= David Borofka =

American novelist and short story writer

David Borofka is an American novelist and short story writer. He is the author of the short story collection, Hints of His Mortality, which won the Iowa Short Fiction Award in 1996, and the novel, The Island (1997).

Borofka has won the Missouri Review’s Editors’ Prize, Carolina Quarterly's Charles B. Wood Award for Distinguished Writing, the Emerging Writers Network Fiction Prize, Prism Review Fiction Award, and the Nancy D. Hargrove Award from Jabberwock Review. His short fiction has also appeared in Image, Southern Review, Manoa, and Glimmer Train. He was a professor of composition, literature and creative writing at Reedley College until his retirement in 2019, but he continues to teach for the Writers' Program at UCLA Extension.

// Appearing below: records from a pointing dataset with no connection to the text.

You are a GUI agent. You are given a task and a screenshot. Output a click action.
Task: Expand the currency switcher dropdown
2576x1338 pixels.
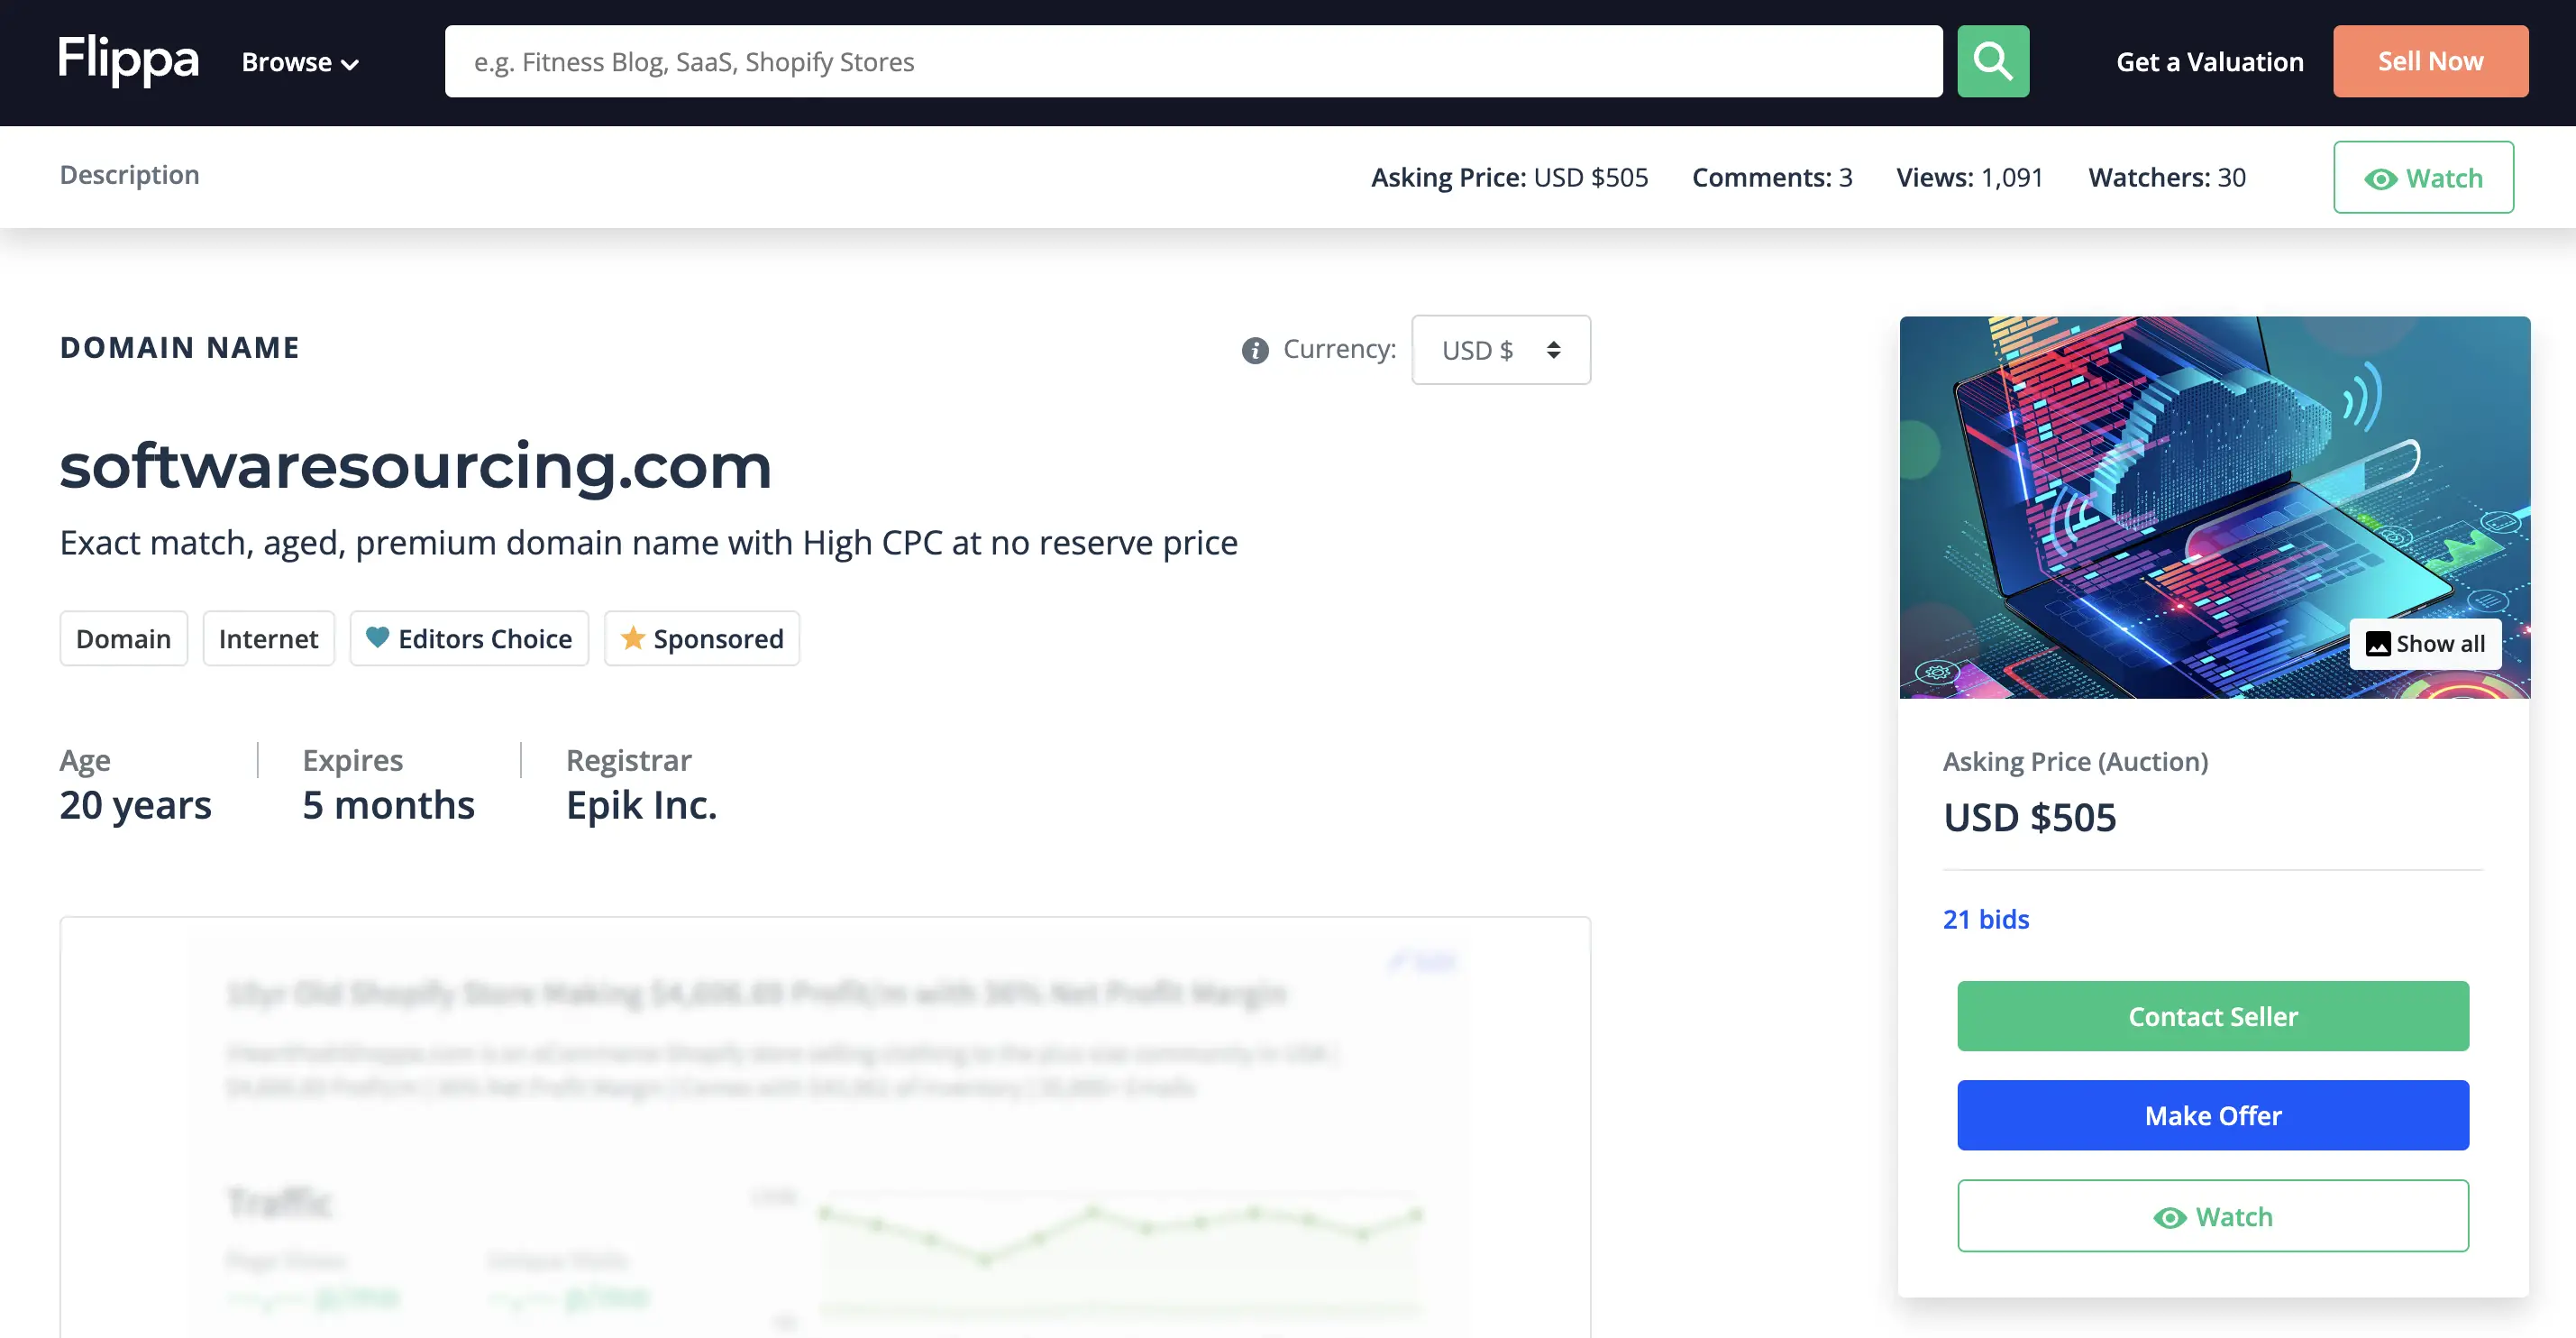tap(1497, 350)

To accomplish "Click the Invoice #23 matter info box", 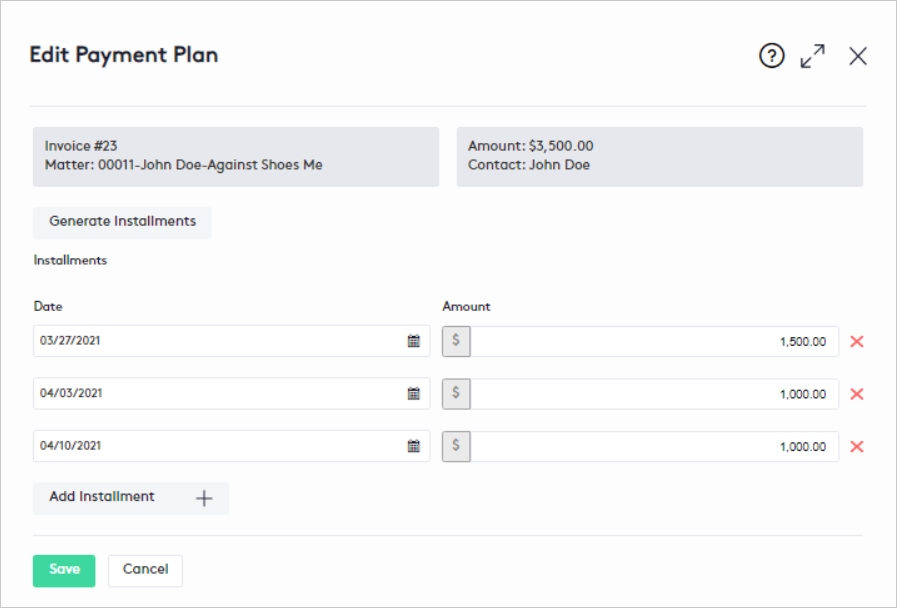I will tap(236, 156).

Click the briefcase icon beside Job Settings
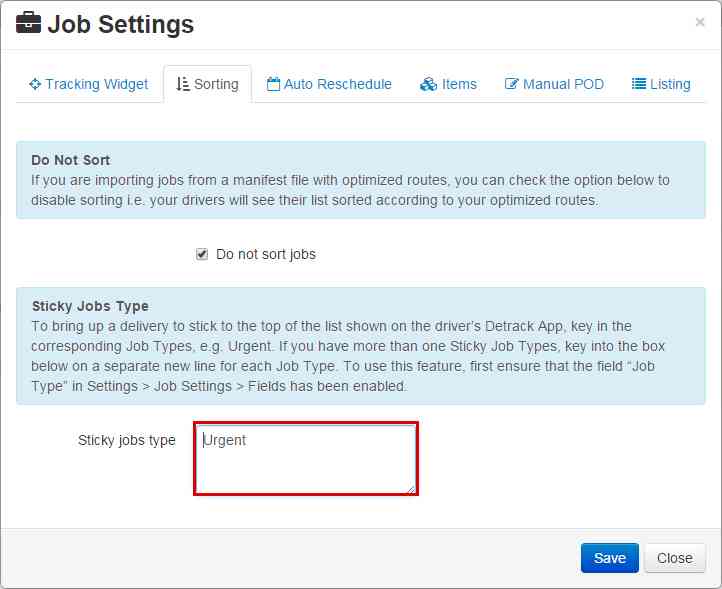point(28,24)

A second collection of stories, A Longing for Impossible Things, was released by Johns Hopkins University Press in 2022, and was awarded an American Book Award for the Short Story by American Book Fest. The last story in the collection, "Attachments for the Platonically Inclined," was reprinted under the title "Attachment" in Coolest American Stories 2023. A new novel, The End of Good Intentions, was published in 2023 by Fomite Press. The newest collection of stories, The Bliss of Your Attention, was published in January 2025 by Johns Hopkins UP.